#### Task objective:
Lay out all of the data below as a Markdown table with two columns, Row and Line. Put one nonblank line per row, numbered in order, and leave out the blank lines.

Start of Supplied entries

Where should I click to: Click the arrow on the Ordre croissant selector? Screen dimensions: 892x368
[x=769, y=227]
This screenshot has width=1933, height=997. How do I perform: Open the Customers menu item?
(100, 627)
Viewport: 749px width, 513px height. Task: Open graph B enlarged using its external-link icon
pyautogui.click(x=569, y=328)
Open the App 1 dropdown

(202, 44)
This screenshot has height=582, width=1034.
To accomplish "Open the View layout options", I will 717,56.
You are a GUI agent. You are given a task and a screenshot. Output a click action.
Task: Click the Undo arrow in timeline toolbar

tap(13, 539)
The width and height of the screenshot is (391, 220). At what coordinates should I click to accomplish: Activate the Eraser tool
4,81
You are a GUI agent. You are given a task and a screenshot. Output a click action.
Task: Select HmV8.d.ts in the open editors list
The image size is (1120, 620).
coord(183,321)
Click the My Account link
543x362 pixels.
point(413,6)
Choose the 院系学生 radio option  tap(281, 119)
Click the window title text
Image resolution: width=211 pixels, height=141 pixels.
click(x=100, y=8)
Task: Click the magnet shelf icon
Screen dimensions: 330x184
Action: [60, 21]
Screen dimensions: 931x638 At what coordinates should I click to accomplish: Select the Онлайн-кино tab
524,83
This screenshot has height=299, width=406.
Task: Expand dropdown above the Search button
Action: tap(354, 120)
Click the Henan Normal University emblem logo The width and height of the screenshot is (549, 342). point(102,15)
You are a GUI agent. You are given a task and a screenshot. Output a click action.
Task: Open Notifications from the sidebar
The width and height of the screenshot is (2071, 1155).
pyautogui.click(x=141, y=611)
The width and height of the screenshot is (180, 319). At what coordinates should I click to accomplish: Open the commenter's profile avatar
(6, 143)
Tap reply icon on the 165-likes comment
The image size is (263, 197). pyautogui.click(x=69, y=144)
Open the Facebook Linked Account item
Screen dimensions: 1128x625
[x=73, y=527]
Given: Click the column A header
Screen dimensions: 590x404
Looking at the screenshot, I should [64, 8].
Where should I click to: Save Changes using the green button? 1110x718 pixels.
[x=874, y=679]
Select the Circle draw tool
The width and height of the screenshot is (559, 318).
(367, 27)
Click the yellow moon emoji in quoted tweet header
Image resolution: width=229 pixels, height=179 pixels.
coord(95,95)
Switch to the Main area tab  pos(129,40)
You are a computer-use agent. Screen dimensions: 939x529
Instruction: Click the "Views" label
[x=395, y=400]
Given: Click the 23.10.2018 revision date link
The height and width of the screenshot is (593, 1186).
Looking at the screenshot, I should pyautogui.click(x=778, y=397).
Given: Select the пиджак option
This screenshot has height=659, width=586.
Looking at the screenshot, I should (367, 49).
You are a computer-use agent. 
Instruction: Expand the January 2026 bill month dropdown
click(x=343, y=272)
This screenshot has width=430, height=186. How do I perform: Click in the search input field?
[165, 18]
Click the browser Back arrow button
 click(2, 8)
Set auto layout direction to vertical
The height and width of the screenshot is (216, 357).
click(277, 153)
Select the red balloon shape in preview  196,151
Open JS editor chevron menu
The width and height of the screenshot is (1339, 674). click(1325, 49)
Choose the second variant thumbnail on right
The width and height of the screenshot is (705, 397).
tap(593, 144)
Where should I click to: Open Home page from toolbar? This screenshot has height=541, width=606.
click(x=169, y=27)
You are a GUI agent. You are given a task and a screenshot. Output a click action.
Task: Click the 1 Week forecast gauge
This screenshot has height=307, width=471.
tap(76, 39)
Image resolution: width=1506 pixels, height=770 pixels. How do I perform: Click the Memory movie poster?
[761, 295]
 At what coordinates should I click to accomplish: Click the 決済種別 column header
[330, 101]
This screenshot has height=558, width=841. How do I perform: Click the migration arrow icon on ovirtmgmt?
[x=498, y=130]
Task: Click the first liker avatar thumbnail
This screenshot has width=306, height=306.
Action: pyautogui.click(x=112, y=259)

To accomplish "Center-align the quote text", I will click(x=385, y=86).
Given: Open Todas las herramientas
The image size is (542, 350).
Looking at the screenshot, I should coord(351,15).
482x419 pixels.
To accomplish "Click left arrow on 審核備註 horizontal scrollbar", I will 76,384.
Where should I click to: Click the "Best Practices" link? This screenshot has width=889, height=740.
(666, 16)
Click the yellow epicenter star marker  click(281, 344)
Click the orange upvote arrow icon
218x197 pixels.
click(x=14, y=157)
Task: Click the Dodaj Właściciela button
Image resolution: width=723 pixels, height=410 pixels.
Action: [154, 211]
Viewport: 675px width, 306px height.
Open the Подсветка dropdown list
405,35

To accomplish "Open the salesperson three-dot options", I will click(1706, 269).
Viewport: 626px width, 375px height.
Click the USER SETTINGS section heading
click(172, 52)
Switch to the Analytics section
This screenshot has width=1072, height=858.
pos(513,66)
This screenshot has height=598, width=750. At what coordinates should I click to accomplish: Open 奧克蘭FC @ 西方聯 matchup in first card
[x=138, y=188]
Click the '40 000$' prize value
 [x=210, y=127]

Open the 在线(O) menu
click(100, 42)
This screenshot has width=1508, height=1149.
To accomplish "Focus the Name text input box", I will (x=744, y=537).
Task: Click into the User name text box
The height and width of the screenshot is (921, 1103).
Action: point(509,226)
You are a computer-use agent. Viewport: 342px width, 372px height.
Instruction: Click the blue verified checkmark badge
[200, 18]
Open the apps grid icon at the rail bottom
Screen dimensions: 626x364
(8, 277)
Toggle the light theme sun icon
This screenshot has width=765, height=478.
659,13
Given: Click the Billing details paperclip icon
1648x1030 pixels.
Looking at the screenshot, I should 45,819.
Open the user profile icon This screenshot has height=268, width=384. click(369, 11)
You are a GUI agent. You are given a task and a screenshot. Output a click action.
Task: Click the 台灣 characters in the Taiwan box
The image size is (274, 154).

End of Supplied entries

#### The response:
| Row | Line |
|---|---|
| 1 | Where should I click to: Click the arrow on the Ordre croissant selector? Screen dimensions: 892x368 |
| 2 | [x=769, y=227] |
| 3 | This screenshot has width=1933, height=997. How do I perform: Open the Customers menu item? |
| 4 | (100, 627) |
| 5 | Viewport: 749px width, 513px height. Task: Open graph B enlarged using its external-link icon |
| 6 | pyautogui.click(x=569, y=328) |
| 7 | Open the App 1 dropdown |
| 8 | (202, 44) |
| 9 | This screenshot has height=582, width=1034. |
| 10 | To accomplish "Open the View layout options", I will 717,56. |
| 11 | You are a GUI agent. You are given a task and a screenshot. Output a click action. |
| 12 | Task: Click the Undo arrow in timeline toolbar |
| 13 | tap(13, 539) |
| 14 | The width and height of the screenshot is (391, 220). At what coordinates should I click to accomplish: Activate the Eraser tool |
| 15 | 4,81 |
| 16 | You are a GUI agent. You are given a task and a screenshot. Output a click action. |
| 17 | Task: Select HmV8.d.ts in the open editors list |
| 18 | The image size is (1120, 620). |
| 19 | coord(183,321) |
| 20 | Click the My Account link |
| 21 | 543x362 pixels. |
| 22 | point(413,6) |
| 23 | Choose the 院系学生 radio option  tap(281, 119) |
| 24 | Click the window title text |
| 25 | Image resolution: width=211 pixels, height=141 pixels. |
| 26 | click(x=100, y=8) |
| 27 | Task: Click the magnet shelf icon |
| 28 | Screen dimensions: 330x184 |
| 29 | Action: [60, 21] |
| 30 | Screen dimensions: 931x638 At what coordinates should I click to accomplish: Select the Онлайн-кино tab |
| 31 | 524,83 |
| 32 | This screenshot has height=299, width=406. |
| 33 | Task: Expand dropdown above the Search button |
| 34 | Action: tap(354, 120) |
| 35 | Click the Henan Normal University emblem logo The width and height of the screenshot is (549, 342). point(102,15) |
| 36 | You are a GUI agent. You are given a task and a screenshot. Output a click action. |
| 37 | Task: Open Notifications from the sidebar |
| 38 | The width and height of the screenshot is (2071, 1155). |
| 39 | pyautogui.click(x=141, y=611) |
| 40 | The width and height of the screenshot is (180, 319). At what coordinates should I click to accomplish: Open the commenter's profile avatar |
| 41 | (6, 143) |
| 42 | Tap reply icon on the 165-likes comment |
| 43 | The image size is (263, 197). pyautogui.click(x=69, y=144) |
| 44 | Open the Facebook Linked Account item |
| 45 | Screen dimensions: 1128x625 |
| 46 | [x=73, y=527] |
| 47 | Given: Click the column A header |
| 48 | Screen dimensions: 590x404 |
| 49 | Looking at the screenshot, I should [64, 8]. |
| 50 | Where should I click to: Save Changes using the green button? 1110x718 pixels. |
| 51 | [x=874, y=679] |
| 52 | Select the Circle draw tool |
| 53 | The width and height of the screenshot is (559, 318). |
| 54 | (367, 27) |
| 55 | Click the yellow moon emoji in quoted tweet header |
| 56 | Image resolution: width=229 pixels, height=179 pixels. |
| 57 | coord(95,95) |
| 58 | Switch to the Main area tab  pos(129,40) |
| 59 | You are a computer-use agent. Screen dimensions: 939x529 |
| 60 | Instruction: Click the "Views" label |
| 61 | [x=395, y=400] |
| 62 | Given: Click the 23.10.2018 revision date link |
| 63 | The height and width of the screenshot is (593, 1186). |
| 64 | Looking at the screenshot, I should pyautogui.click(x=778, y=397). |
| 65 | Given: Select the пиджак option |
| 66 | This screenshot has height=659, width=586. |
| 67 | Looking at the screenshot, I should (367, 49). |
| 68 | You are a computer-use agent.  |
| 69 | Instruction: Expand the January 2026 bill month dropdown |
| 70 | click(x=343, y=272) |
| 71 | This screenshot has width=430, height=186. How do I perform: Click in the search input field? |
| 72 | [165, 18] |
| 73 | Click the browser Back arrow button |
| 74 |  click(2, 8) |
| 75 | Set auto layout direction to vertical |
| 76 | The height and width of the screenshot is (216, 357). |
| 77 | click(277, 153) |
| 78 | Select the red balloon shape in preview  196,151 |
| 79 | Open JS editor chevron menu |
| 80 | The width and height of the screenshot is (1339, 674). click(1325, 49) |
| 81 | Choose the second variant thumbnail on right |
| 82 | The width and height of the screenshot is (705, 397). |
| 83 | tap(593, 144) |
| 84 | Where should I click to: Open Home page from toolbar? This screenshot has height=541, width=606. |
| 85 | click(x=169, y=27) |
| 86 | You are a GUI agent. You are given a task and a screenshot. Output a click action. |
| 87 | Task: Click the 1 Week forecast gauge |
| 88 | This screenshot has height=307, width=471. |
| 89 | tap(76, 39) |
| 90 | Image resolution: width=1506 pixels, height=770 pixels. How do I perform: Click the Memory movie poster? |
| 91 | [761, 295] |
| 92 |  At what coordinates should I click to accomplish: Click the 決済種別 column header |
| 93 | [330, 101] |
| 94 | This screenshot has height=558, width=841. How do I perform: Click the migration arrow icon on ovirtmgmt? |
| 95 | [x=498, y=130] |
| 96 | Task: Click the first liker avatar thumbnail |
| 97 | This screenshot has width=306, height=306. |
| 98 | Action: pyautogui.click(x=112, y=259) |
| 99 | To accomplish "Center-align the quote text", I will click(x=385, y=86). |
| 100 | Given: Open Todas las herramientas |
| 101 | The image size is (542, 350). |
| 102 | Looking at the screenshot, I should coord(351,15). |
| 103 | 482x419 pixels. |
| 104 | To accomplish "Click left arrow on 審核備註 horizontal scrollbar", I will 76,384. |
| 105 | Where should I click to: Click the "Best Practices" link? This screenshot has width=889, height=740. |
| 106 | (666, 16) |
| 107 | Click the yellow epicenter star marker  click(281, 344) |
| 108 | Click the orange upvote arrow icon |
| 109 | 218x197 pixels. |
| 110 | click(x=14, y=157) |
| 111 | Task: Click the Dodaj Właściciela button |
| 112 | Image resolution: width=723 pixels, height=410 pixels. |
| 113 | Action: [154, 211] |
| 114 | Viewport: 675px width, 306px height. |
| 115 | Open the Подсветка dropdown list |
| 116 | 405,35 |
| 117 | To accomplish "Open the salesperson three-dot options", I will click(1706, 269). |
| 118 | Viewport: 626px width, 375px height. |
| 119 | Click the USER SETTINGS section heading |
| 120 | click(172, 52) |
| 121 | Switch to the Analytics section |
| 122 | This screenshot has width=1072, height=858. |
| 123 | pos(513,66) |
| 124 | This screenshot has height=598, width=750. At what coordinates should I click to accomplish: Open 奧克蘭FC @ 西方聯 matchup in first card |
| 125 | [x=138, y=188] |
| 126 | Click the '40 000$' prize value |
| 127 |  [x=210, y=127] |
| 128 | Open the 在线(O) menu |
| 129 | click(100, 42) |
| 130 | This screenshot has width=1508, height=1149. |
| 131 | To accomplish "Focus the Name text input box", I will (x=744, y=537). |
| 132 | Task: Click into the User name text box |
| 133 | The height and width of the screenshot is (921, 1103). |
| 134 | Action: point(509,226) |
| 135 | You are a computer-use agent. Viewport: 342px width, 372px height. |
| 136 | Instruction: Click the blue verified checkmark badge |
| 137 | [200, 18] |
| 138 | Open the apps grid icon at the rail bottom |
| 139 | Screen dimensions: 626x364 |
| 140 | (8, 277) |
| 141 | Toggle the light theme sun icon |
| 142 | This screenshot has width=765, height=478. |
| 143 | 659,13 |
| 144 | Given: Click the Billing details paperclip icon |
| 145 | 1648x1030 pixels. |
| 146 | Looking at the screenshot, I should 45,819. |
| 147 | Open the user profile icon This screenshot has height=268, width=384. click(369, 11) |
| 148 | You are a GUI agent. You are given a task and a screenshot. Output a click action. |
| 149 | Task: Click the 台灣 characters in the Taiwan box |
| 150 | The image size is (274, 154). |